## [Passage]

*****

College of DuPage officials are moving ahead with plans to exhibit 26 pieces of rare art from the acclaimed late Mexican artist Frida Kahlo.
At its Feb. 15 meeting, the College of DuPage Board of Trustees voted to approve a $450,000 contract with Delores Olmedo Museum in Mexico to exhibit pieces of original Kahlo artwork at the college for three months during summer 2020. Voting "no" was board Vice Chairman Frank Napolitano.
In voting against the project, Napolitano said he was concerned COD would have a long list of capital expenses to accommodate the artwork. The total surrounding expenses to insure, display, secure, staff and operate the exhibit are estimated at about $2 million.
"Places like the Art Institute are already built for it," he said. "It is a lot of capital investment and a lot of risk. I don't think we are built for it."

*****

## [Task to carry out]
Please retype the passage on the College of DuPage Frida Kahlo exhibit in full, word for word.

## [Dataset extract]
*****

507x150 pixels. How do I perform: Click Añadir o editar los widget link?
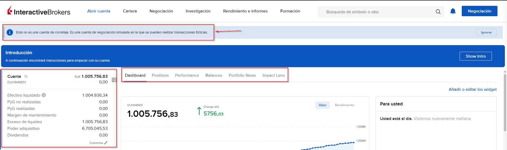pyautogui.click(x=472, y=89)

*****

## [Exercise output]
College of DuPage officials are moving ahead with plans to exhibit 26 pieces of rare art from the acclaimed late Mexican artist Frida Kahlo.
At its Feb. 15 meeting, the College of DuPage Board of Trustees voted to approve a $450,000 contract with Delores Olmedo Museum in Mexico to exhibit pieces of original Kahlo artwork at the college for three months during summer 2020. Voting "no" was board Vice Chairman Frank Napolitano.
In voting against the project, Napolitano said he was concerned COD would have a long list of capital expenses to accommodate the artwork. The total surrounding expenses to insure, display, secure, staff and operate the exhibit are estimated at about $2 million.
"Places like the Art Institute are already built for it," he said. "It is a lot of capital investment and a lot of risk. I don't think we are built for it."